Erik Butterworth recieved the BA degree in Mathematics from the University of Chicago in 1977. Between 1977 and 1987 he worked as a computer programmer/analyst for several small commercial software firms. Since 1988, he has worked as a software engineer on various research projects at the University of Washington. Between 1988 and 1993 he developed a real-time data aquisition for the analysis of estuarine sediment transport in the department of Geophysics. Between 1988 and 2002 he developed I4, a system for the display and analysis of cardic PET images in the department of Cardiology. Since 1993, he has worked on physiological simulation systems (XSIM from 1993 to 1999, JSim since 1999) at the National Simulation Resource Facility in Cirulatory Mass Transport and Exchange, in the Department of Bioengineering.
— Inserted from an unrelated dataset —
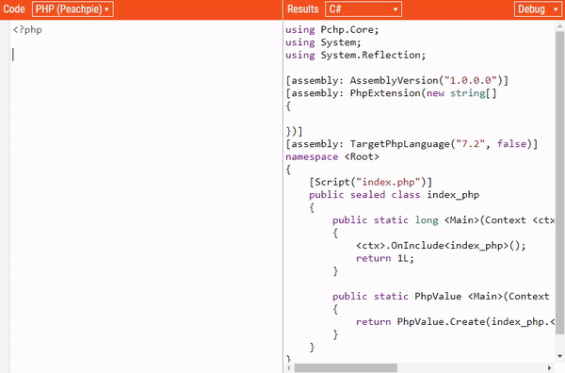Click the 'namespace <Root>' line
Screen dimensions: 565x373
click(332, 156)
His research interests include simulation systems and medical imaging.
James H. Caldwell, MD, University of Missouri-Columbia 1970, is Professor of Medicine (Cardiology) and Radiology and Adjunct Professor of Bioengineering at the University of Washington School of Medicine and Acting Head, Division of Cardiology and Director of Nuclear Cardiology for the University of Washington Hospitals, Seattle WA, USA.
James B. Bassingthwaighte, MD, Toronto 1955, PhD Mayo Grad Sch Med 1964, was Professor of Physiology and of Medicine at Mayo Clinic until coming to the University of Washington to chair Bioengineering in 1975. He is Professor of Bioengineering and Radiology. In 1979 he established a National Simulation Resource Facility in Circulatory Mass Transport and Exchange and in 1997 initiated the Human Physiome Projects. He is a member of the US National Academy of Engineering. His research is on quantitative integration of cellular and cardiovascular systems.
Conflict of interest and funding
There is no conflict of interest in the present study for any of the authors.